Heheh. I'll go cut off my ear now.
08/21/2006 01:09:34 AM · #27
Originally posted by Artyste:

And when you get opinions, you still act all surprised. Your response to Bear's post as an example.


Probably because I was surprised to get that response from someone so accomplished. Am I not allowed to be surprised?

The post was exasperated, but not accusatory. "Explain yourselves" was meant to be melodramatic, and in retrospect I don't expect anyone to realize this, but it's very indicative of my writing style lately, this sort of tongue in cheek melodrama. Did I want answers? Yes! Am I being a whiny pouty baby? Oh, probably a bit, but I'll get over it. I am not without self-awareness and I'm frankly beginning to get offended by your attack.
08/21/2006 01:12:51 AM · #28
Originally posted by karmabreeze:

Originally posted by Artyste:

And when you get opinions, you still act all surprised. Your response to Bear's post as an example.


Probably because I was surprised to get that response from someone so accomplished. Am I not allowed to be surprised?

The post was exasperated, but not accusatory. "Explain yourselves" was meant to be melodramatic, and in retrospect I don't expect anyone to realize this, but it's very indicative of my writing style lately, this sort of tongue in cheek melodrama. Did I want answers? Yes! Am I being a whiny pouty baby? Oh, probably a bit, but I'll get over it. I am not without self-awareness and I'm frankly beginning to get offended by your attack.


I'm not attacking you, I'm just stating some very obvious things in some very direct ways. I'm sorry that offends you, but you asked for it. Nothing I'm saying is a lie, untrue, or meant to be insulting. I'm simply trying to tell you, to the best of my ability, exactly what I believe you wanted to hear... as is everyone else on this thread.

Of course, if all you wanted to hear is "Oh, we're sorry, you're right, it is indeed an 8, I must have been blind"..

but I don't think that's what you wanted to hear.. is it?


08/21/2006 01:12:58 AM · #29
Originally posted by karmabreeze:

' . substr('//images.dpchallenge.com/images_challenge/537/thumb/379440.jpg', strrpos('//images.dpchallenge.com/images_challenge/537/thumb/379440.jpg', '/') + 1) . '

Explain yourselves. Tell me in very precise terms why this was deserving of less than a 6.

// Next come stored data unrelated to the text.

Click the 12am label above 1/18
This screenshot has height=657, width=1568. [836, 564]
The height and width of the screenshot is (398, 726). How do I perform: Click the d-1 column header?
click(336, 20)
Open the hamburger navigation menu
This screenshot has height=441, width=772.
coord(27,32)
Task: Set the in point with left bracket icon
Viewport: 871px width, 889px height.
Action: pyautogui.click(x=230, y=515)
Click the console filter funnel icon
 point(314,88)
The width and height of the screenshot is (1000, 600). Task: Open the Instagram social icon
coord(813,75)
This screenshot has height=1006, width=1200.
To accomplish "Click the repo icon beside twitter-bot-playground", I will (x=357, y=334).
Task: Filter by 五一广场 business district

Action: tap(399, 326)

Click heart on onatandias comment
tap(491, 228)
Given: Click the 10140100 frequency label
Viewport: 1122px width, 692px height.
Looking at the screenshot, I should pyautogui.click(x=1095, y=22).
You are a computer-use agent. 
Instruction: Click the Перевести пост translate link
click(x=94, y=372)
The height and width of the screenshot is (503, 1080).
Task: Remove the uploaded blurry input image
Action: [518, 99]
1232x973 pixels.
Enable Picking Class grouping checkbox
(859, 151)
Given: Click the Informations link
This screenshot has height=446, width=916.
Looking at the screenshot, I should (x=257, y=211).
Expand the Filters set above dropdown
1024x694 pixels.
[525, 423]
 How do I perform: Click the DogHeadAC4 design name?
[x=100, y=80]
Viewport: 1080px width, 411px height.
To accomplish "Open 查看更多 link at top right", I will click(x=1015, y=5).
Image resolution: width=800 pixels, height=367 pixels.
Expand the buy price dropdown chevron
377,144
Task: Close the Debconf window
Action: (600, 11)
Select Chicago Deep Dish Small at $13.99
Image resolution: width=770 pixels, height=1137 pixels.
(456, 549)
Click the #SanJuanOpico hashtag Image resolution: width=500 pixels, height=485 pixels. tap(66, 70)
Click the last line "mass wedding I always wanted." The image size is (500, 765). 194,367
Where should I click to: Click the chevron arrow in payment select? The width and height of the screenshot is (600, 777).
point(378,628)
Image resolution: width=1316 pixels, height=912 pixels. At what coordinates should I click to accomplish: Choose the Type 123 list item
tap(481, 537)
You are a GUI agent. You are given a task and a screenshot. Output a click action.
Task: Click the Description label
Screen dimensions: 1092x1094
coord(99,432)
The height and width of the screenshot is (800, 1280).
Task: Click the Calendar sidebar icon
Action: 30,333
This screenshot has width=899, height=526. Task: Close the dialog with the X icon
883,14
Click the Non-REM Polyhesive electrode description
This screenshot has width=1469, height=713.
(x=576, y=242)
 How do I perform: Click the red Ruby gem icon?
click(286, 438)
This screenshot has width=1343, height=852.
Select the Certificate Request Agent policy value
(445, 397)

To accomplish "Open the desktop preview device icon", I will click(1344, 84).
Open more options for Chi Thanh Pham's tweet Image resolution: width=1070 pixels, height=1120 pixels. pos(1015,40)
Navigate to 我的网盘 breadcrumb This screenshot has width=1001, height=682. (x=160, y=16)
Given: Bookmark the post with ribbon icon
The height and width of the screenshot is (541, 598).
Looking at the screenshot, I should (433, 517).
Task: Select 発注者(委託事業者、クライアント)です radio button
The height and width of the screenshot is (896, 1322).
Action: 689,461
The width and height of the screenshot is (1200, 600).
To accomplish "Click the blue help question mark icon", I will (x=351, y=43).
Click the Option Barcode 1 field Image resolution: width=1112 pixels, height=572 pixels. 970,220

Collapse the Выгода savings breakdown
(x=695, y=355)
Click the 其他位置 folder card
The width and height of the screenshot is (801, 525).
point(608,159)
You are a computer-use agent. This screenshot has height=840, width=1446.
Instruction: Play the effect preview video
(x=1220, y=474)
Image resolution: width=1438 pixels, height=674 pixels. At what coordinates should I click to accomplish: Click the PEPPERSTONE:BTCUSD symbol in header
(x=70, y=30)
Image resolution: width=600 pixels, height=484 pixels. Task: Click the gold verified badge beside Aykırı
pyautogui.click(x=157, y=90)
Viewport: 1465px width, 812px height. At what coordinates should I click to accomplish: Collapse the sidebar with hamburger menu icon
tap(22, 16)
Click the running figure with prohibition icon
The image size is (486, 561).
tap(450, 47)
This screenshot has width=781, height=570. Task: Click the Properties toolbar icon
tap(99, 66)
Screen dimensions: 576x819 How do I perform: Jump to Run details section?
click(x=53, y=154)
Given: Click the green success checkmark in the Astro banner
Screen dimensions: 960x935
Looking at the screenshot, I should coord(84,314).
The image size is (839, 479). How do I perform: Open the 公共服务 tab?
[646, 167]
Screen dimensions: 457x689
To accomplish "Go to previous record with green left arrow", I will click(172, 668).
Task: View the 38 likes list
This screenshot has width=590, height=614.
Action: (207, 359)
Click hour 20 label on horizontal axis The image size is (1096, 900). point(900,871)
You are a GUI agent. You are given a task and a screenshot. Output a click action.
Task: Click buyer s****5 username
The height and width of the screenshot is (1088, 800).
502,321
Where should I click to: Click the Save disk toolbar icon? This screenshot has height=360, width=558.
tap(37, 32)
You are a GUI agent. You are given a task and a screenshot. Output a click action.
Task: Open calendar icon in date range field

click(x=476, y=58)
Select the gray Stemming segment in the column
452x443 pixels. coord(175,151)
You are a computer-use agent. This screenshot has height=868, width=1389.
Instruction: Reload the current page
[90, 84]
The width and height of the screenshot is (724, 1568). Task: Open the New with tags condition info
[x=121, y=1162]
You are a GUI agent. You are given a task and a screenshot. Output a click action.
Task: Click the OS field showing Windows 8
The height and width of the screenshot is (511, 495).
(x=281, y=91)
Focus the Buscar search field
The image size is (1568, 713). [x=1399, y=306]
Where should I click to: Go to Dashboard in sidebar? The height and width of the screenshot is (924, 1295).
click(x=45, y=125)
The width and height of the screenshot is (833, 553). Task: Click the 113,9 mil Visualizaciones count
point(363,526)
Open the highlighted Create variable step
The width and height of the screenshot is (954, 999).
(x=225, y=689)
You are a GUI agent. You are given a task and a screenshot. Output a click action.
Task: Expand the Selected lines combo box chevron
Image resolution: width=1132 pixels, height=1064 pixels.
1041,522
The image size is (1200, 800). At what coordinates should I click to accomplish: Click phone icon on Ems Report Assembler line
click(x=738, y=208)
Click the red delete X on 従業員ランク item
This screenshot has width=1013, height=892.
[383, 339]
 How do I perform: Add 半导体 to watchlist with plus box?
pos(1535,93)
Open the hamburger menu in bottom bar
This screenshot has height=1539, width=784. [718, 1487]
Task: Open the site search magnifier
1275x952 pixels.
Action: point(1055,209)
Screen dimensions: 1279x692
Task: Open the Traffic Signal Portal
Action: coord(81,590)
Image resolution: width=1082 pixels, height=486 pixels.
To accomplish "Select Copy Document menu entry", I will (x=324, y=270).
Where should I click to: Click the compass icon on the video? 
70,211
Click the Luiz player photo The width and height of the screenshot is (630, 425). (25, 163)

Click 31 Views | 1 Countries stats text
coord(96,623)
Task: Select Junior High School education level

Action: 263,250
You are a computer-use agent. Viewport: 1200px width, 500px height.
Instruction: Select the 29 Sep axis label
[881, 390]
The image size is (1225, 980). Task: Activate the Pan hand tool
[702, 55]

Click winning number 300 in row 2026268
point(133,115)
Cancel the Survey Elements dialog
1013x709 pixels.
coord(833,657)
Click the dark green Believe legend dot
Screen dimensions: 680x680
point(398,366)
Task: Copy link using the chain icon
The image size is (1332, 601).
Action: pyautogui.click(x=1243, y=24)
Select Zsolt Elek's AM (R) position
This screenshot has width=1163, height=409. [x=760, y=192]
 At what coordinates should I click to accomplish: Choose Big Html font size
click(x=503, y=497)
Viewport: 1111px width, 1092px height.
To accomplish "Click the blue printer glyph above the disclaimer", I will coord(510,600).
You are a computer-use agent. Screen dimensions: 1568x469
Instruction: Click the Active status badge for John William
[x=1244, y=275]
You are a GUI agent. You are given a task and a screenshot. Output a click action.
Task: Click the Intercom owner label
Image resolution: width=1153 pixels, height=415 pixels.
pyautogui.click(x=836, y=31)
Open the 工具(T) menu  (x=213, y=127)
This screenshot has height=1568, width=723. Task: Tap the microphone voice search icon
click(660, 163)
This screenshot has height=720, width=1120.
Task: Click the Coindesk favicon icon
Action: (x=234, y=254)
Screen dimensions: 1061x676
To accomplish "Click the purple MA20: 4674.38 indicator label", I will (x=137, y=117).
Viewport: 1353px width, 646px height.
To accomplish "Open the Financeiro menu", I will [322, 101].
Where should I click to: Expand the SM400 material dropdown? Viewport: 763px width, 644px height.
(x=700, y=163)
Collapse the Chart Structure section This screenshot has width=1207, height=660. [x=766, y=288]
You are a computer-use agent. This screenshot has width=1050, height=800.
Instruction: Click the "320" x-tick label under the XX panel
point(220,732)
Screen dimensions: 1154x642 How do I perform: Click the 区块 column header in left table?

How can I do this when 6 is exactly what I gave you? The desat didn't even bother me.
08/21/2006 01:48:18 AM · #30
I didn't vote on this one, but if I had I likely would have given it a 4.

First, the amount of fire that was in that shot doesn't even take up 10% of the frame. For me, it would have missed the challenge because I'd suspect the photo was taken for something else, and just shoe-horned in the challenge because "Oh, it has fire in it."

Next, the selective saturation. By desaturating the background, you minimize it's importance. Thus, your argument that "every single person in the shot is looking" at the fire isn't as strong as it could be, because by desaturing them you seem to say that they are not important to the shot. Either they are important, stay saturated with color, and help move the viewers eye towards the focal point; or, they are unimportant, and therefore we are left with the one girl trying to direct our attention. MK said it best: selective desaturation is gimmicky, risky at best, and doesn't seem to add much to this shot in particular.

Lastly, at the end of the day, this is a shot of an average girl holding something barely recognizable as a snowball that just happens to have a little bit of flame. IMHO, it's just not really a super interesting visual.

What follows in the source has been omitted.